Jay is pretty much the only character in this book that we get to know.  There are a couple of secondary characters, but Jay's interaction with them is so brief we don't really get to know them well or discover much about them.  Jay was downloaded for his skillset as a detective in his old life; combine that with the fact that his current body doesn't need rest, food, or does any of the other bodily functions of a normal human being, he is the perfect person to send into something that could be dangerous.  I loved his inner monologue as he explored the ship and thought the flashbacks to his former life blended seamlessly into the story.  I kept hoping those flashbacks would allow him to regain his humanity and lead a normal life once he got off the ship, but as the story progressed, you learned the true horror behind all of it.  

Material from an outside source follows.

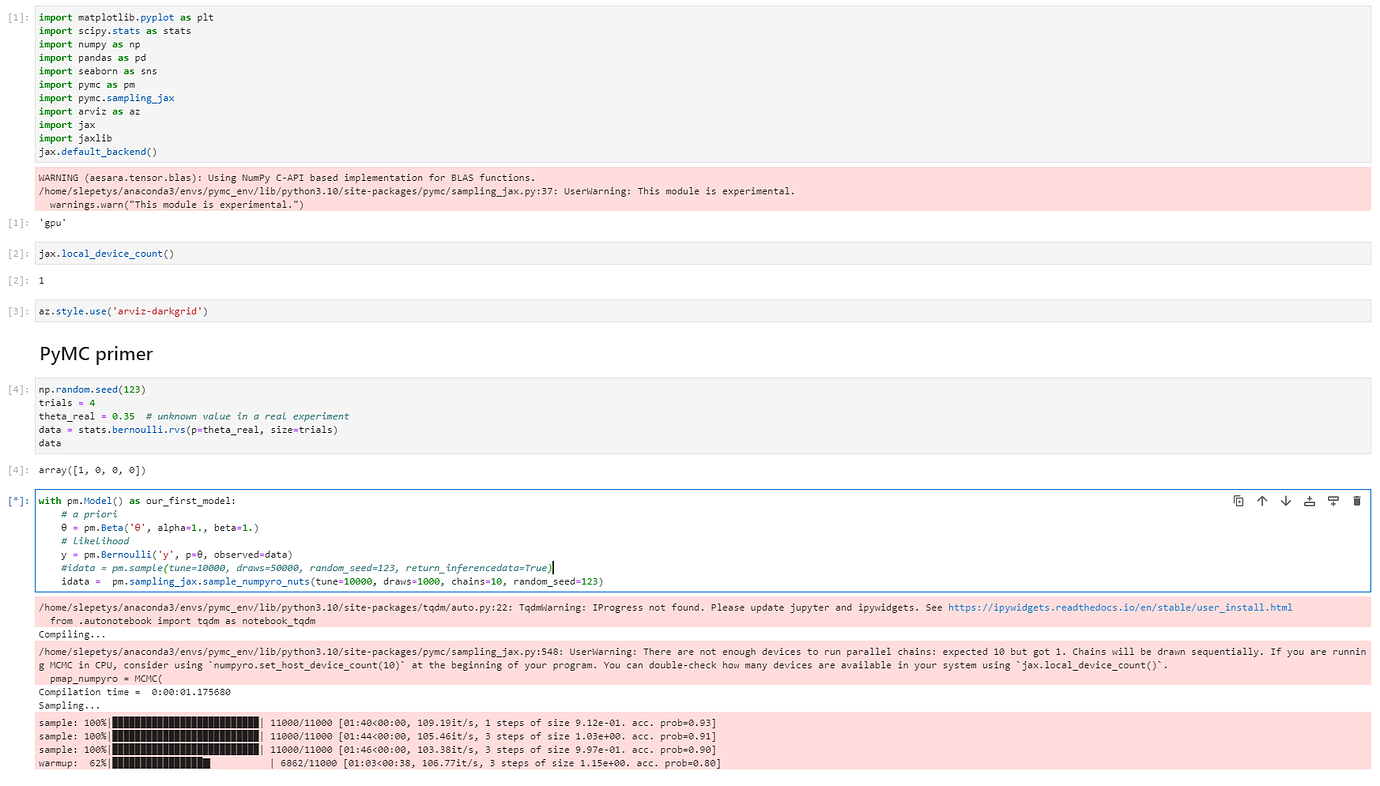Insert a cell above the model cell
The height and width of the screenshot is (786, 1380).
1309,501
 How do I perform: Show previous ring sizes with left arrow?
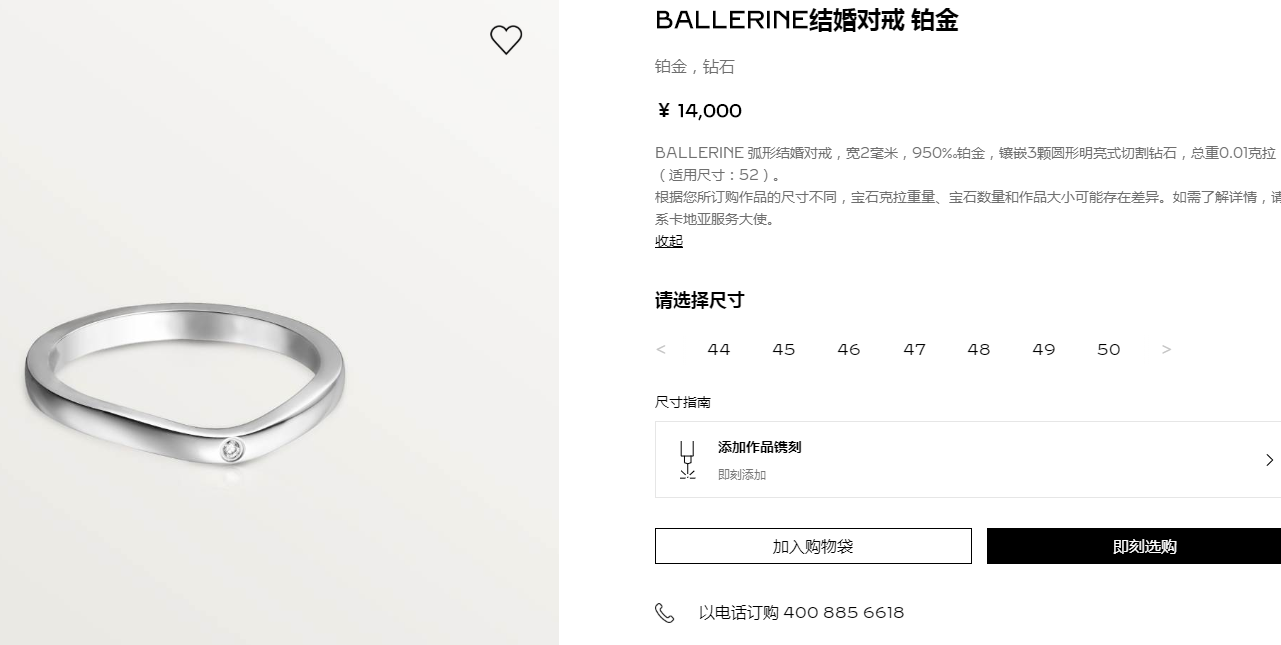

The world building was my favourite part of this book, and it took me a while to realize how subtle and amazing it actually was. As Jay roamed around the ship, I developed this inner map of what the ship looked like, something I do for any sci-fi book I read, as I need to visualize the setting, especially for something so alien.  However, I realized as the book progressed the ship was sort of...changing, depending on what was happening to Jay. It was so subtle I didn't even realize it was happening until a certain episode happened, and then I was thinking how cool that was, how I was manipulated without even realizing it.  Then I wondered what else I missed because the writing style and the horror are not in your face bloodshed, rather it's a subtle horror that just creeps up on you as you read.  

The World He Once Knew is a fantastic title and definitely has a double-meaning behind it now that I have finished this book.  I thought it was creepy in a deceptive kind of way, the horror sort of enveloping you without you realizing what was happening. It's not a campy, bloody type of horror, but a psychological one, one that I loved as I appreciated the subtlety of the writing. The twists and turns were definitely there and as such, I didn't know what to expect, but the same thing happening in the previous book I read by this author as well.  The biggest horror element in this book though, is the thought that this could be our future, our reality, and that scares me the most of all.